Fiat Vignale 800 Spider 1967, derivação feita para o mercado argentino (na Europa, o responsável pelas suas linhas e construção era o Studio Bertone) e o único conversível fabricado por lá até hoje. Baseado no Fiat 600, tração traseira, motor traseiro, entre-eixos curto. Será que é divertido de pendurar em curvas?
Lá em cima falamos que o Ford Model A teve quase 40 variações de carroceria: esta charmosa perua “woodie” 1929 talvez seja uma das variantes mais belas.
Os brasileiros estão valorizando cada vez mais o SP2 – algo que os gringos já fazem há muito tempo. Este modelo castanho metálico tinha apenas 28 mil km originais, único dono. Um verdadeiro barn find!
Os Rolls Royce da década de 80 e 90 dividem os nossos sentimentos. É um carro claramente datado e sem o mesmo charme dos sedãs de duas décadas anteriores (ou mais), mas a aura e sofisticação são irrefutáveis – ainda mais este Silver Spur 1981 com interior bordô. É o tipo de automóvel que você saboreia de dentro pra fora. Seu V8 de 6,7 litros apenas sussurra. Sua suspensão traseira contava com um sistema de nivelamento automático.
Galaxie ambulância 1969, fabricado pela própria Ford para provas de esporte a motor. Dá até pra imaginar uma destas paradas enquanto Emerson Fittipaldi gravava sua épica volta no antigo autódromo de Interlagos com um Maverick norte-americano, poucos meses antes do lançamento do modelo no Brasil.
Picapes em condição “survivor” são muito raras de existirem, pois são veículos de serviço. Esta C10 parece ter fugido à regra: tem 92.700 km originais e sofreu apenas um banho de tinta.
Romi Isetta 1957. Se há um carro que temos enorme curiosidade técnica e histórica de guiar, é este aqui.
Em 1983, surgiu a versão GTS do Passat – e até junho de 1984, ele era impulsionado pelo motor 1.6. Este modelo estava uma verdadeira cápsula do tempo!

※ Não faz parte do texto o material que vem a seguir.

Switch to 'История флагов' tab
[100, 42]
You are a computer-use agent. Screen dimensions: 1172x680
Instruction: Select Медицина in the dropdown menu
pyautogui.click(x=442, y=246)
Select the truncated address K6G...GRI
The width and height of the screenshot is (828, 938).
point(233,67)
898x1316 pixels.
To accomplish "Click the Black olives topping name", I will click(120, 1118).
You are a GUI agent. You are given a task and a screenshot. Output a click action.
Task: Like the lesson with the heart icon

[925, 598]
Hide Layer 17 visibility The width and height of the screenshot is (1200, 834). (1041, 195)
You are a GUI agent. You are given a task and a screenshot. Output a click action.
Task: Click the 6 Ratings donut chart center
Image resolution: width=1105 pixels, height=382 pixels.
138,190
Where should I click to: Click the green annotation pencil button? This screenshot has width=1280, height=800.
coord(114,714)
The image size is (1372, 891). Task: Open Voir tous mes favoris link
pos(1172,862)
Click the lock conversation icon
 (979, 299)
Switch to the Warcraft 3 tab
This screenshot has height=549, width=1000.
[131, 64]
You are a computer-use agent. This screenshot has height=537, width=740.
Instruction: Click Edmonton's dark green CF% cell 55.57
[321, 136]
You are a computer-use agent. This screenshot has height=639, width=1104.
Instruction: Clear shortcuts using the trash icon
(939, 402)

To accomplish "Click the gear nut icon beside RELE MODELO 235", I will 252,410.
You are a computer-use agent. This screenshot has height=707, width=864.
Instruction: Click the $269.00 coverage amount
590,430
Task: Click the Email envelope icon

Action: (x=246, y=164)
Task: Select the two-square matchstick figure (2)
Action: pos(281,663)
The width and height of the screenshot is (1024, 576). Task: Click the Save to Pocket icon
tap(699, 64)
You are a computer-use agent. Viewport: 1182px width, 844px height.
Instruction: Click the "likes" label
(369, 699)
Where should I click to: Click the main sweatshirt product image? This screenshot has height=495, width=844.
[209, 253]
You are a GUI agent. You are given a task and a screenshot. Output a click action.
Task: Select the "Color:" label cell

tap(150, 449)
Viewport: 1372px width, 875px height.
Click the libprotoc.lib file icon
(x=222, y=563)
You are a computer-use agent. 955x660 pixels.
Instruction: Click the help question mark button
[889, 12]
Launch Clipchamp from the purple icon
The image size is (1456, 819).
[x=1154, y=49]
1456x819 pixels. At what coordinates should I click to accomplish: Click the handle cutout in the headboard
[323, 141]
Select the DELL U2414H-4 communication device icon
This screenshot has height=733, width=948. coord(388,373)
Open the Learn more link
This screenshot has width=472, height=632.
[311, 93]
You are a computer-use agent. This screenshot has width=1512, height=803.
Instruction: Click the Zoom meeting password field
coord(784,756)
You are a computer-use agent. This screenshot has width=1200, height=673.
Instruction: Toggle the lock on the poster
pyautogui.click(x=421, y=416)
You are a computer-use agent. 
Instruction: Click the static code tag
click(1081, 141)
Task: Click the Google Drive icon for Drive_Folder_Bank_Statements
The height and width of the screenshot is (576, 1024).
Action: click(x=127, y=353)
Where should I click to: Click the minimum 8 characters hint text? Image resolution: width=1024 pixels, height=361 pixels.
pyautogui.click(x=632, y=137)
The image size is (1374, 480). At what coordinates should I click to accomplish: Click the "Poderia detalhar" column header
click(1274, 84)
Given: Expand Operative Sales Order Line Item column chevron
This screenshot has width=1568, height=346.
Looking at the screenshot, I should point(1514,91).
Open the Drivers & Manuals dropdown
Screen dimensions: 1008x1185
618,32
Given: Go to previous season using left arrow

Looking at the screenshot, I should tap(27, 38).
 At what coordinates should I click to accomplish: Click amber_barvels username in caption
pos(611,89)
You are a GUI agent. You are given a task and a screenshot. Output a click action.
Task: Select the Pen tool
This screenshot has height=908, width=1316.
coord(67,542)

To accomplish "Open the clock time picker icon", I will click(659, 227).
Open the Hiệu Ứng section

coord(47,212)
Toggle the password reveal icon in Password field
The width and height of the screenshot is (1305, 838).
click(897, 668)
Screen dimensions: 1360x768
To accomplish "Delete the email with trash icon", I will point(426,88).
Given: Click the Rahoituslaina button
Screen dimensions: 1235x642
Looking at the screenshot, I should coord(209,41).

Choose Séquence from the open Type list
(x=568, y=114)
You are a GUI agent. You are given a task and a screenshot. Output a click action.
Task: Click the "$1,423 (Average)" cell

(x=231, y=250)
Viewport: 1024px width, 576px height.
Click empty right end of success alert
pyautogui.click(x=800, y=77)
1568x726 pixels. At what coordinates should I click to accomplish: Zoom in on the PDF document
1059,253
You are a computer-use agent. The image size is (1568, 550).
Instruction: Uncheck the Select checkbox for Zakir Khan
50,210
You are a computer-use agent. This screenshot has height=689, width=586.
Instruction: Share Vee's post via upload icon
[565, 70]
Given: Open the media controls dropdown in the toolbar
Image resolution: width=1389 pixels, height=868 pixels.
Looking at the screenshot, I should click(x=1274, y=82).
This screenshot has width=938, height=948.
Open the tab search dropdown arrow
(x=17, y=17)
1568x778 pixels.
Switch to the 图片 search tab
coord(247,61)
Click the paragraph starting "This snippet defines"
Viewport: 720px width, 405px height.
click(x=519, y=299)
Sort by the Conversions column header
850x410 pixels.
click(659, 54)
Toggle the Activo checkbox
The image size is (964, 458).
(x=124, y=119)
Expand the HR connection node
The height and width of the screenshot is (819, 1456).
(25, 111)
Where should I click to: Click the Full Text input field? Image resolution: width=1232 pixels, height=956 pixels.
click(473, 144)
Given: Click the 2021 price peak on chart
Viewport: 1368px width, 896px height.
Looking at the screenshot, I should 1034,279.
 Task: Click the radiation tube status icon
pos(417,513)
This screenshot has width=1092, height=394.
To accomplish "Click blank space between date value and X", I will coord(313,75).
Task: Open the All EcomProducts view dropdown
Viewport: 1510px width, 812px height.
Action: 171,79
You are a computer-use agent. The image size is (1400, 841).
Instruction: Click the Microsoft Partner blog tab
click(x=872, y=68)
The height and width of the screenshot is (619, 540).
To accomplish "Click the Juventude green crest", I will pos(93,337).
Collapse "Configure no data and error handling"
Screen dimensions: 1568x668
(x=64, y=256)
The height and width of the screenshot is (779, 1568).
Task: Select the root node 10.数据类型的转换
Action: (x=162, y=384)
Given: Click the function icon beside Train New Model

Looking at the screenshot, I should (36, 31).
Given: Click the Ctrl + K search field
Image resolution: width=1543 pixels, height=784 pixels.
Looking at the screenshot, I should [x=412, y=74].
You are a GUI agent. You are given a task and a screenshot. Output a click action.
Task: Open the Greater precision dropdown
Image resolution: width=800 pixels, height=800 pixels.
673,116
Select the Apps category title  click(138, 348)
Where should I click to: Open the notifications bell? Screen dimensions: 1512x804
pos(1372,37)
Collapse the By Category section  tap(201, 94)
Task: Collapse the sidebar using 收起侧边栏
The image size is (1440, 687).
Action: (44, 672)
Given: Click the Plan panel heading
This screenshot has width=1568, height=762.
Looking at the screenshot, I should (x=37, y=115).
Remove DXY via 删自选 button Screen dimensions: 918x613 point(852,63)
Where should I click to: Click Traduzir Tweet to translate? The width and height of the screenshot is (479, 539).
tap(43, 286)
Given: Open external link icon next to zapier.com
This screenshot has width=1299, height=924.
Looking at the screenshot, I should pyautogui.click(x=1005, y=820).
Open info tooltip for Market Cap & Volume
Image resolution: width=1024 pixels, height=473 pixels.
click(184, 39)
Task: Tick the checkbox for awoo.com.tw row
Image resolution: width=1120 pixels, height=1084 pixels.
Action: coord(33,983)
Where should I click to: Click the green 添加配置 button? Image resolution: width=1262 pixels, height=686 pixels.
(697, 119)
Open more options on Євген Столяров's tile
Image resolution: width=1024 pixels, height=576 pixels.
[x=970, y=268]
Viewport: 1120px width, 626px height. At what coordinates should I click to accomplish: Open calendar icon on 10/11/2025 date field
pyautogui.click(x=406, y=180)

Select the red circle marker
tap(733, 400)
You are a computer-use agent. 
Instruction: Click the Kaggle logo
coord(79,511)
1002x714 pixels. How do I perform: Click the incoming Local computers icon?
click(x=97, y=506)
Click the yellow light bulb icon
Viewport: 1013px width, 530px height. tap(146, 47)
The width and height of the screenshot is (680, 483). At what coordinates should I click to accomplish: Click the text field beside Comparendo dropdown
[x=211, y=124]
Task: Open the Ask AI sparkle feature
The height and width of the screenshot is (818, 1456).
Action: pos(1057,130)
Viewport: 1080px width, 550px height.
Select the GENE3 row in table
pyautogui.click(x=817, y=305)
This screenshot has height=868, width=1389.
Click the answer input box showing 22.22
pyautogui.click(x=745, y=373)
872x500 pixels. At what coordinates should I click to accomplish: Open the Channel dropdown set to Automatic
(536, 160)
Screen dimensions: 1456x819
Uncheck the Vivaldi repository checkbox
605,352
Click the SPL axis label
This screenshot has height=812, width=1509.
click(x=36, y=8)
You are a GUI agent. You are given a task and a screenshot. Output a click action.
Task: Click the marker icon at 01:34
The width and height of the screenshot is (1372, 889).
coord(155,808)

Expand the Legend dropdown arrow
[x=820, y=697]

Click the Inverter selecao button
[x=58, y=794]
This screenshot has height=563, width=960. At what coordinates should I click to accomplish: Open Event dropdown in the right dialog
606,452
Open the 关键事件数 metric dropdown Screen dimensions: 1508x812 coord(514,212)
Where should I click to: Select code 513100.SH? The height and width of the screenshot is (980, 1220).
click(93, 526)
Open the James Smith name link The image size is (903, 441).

Da mesma forma que a Caravan, este Opala Comodoro monocromático estava de se comer com uma colher: veja este interior monocromático bege! 82 mil km originais, teto “Las Vegas” (conheça a história deste teto e o carro que o originou clicando aqui).
O famoso 1303, evolução do Fusca que introduziu suspensão do tipo McPherson, para-brisa mais envolvente, painel mais recuado e moderno e porta-malas mais espaçoso.
Este Maverick norte-americano 1974 (note os para-choques de impacto – conheça esta história clicando aqui) foi todo caracterizado de versão Grabber. O único Maverick que tivemos no Brasil com interior bege foi o modelo LDO, mas o acabamento era diferente – note os painéis de porta e apoios de braço! Por aqui, o banco inteiriço era algo reservado aos sedãs e não havia encostos de cabeça.